Tuesday, February 5, 2008

A STITCH in TIME


I use hand and machine stitching in almost all my work. Machine stitches to join pieces and build textures, hand stitches to create line and define edges. I love working with a variety of stitches - zigzag and blanket on the machine, chain, stem, running and french knots by hand. Each stitch is a marker of time.

One of the things I am often asked about heavily stitched pieces is "how long did it take to make." It is a question I can never answer since each piece evolves over weeks or months of intermittent work often beginning with materials that I have already invested hours in transforming. Do I count only the time my hands are touching and changing surfaces? Do I count the false starts, wrong paths and dead ends? They are there embedded in the memory of the piece even if no longer visible. Do I count staring time, dreaming time? Every moment of my history that created the story I now convey?

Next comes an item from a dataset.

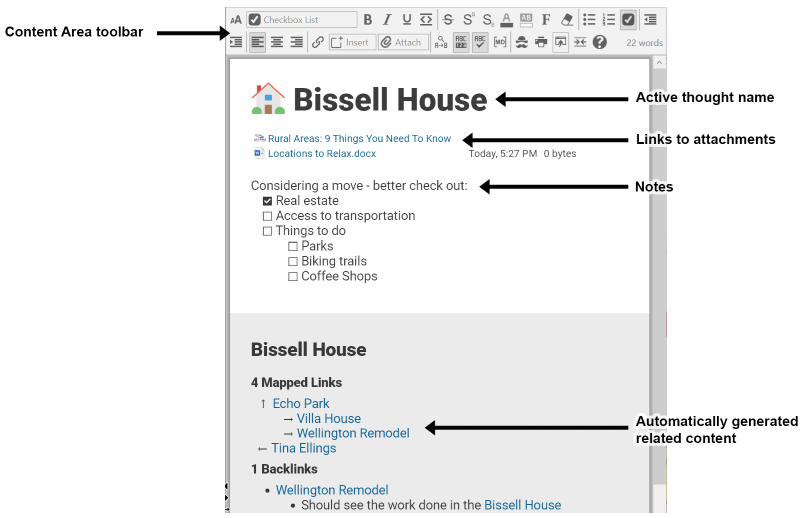Click the chain link icon in toolbar
This screenshot has width=809, height=518.
coord(317,42)
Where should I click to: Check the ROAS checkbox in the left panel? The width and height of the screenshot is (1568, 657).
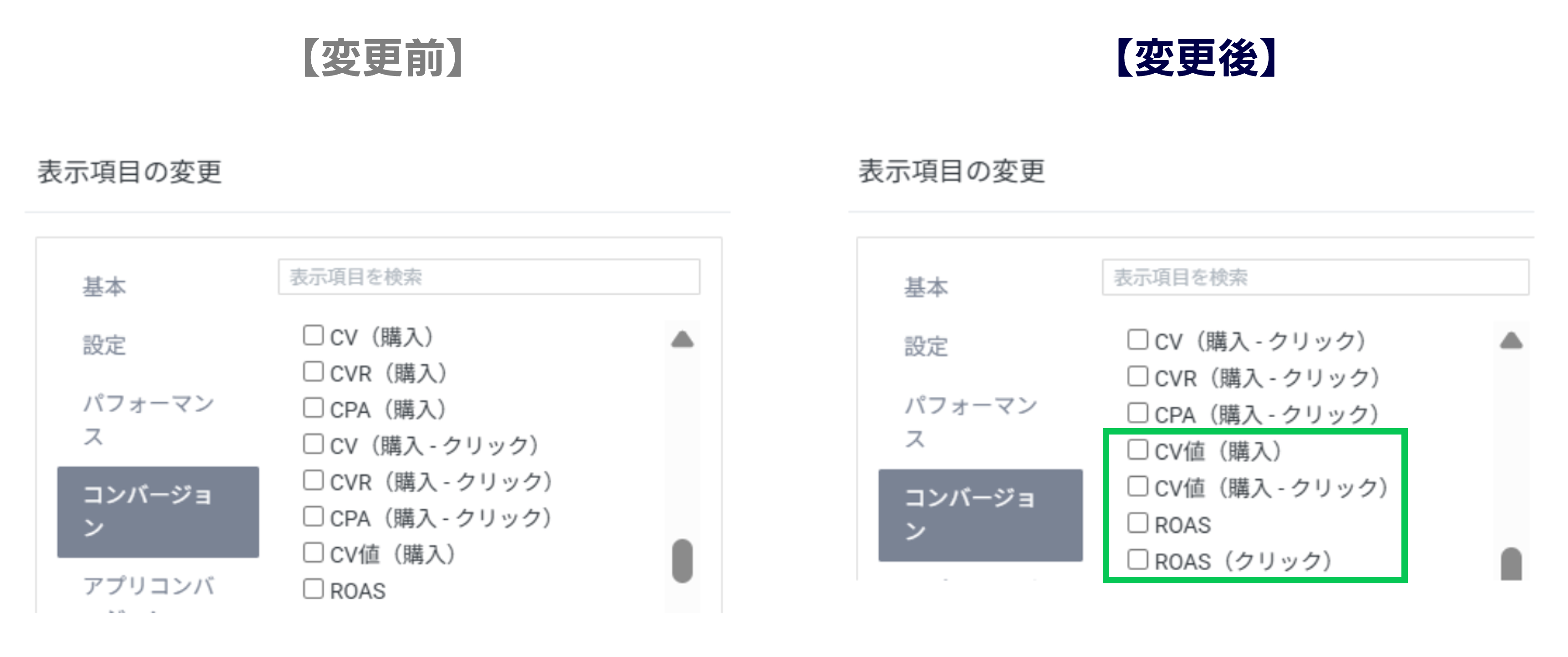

Textiles tend to deal with steady accumulation, fiber into cloth, pieces into a whole, beads on a strand, stacked layers. You can see the growth stitch by stitch. Different media and techniques have different relationships to time. Watercolor or brush painting can take years of practice to acquire the ability to make the perfect stroke, executed in a moment. Clay has a time of transformation during firing, out of the hands of the artist.

I think as makers and visual artists we each are attracted to ways of working that resonant with our own stories, adding depth while making them visible.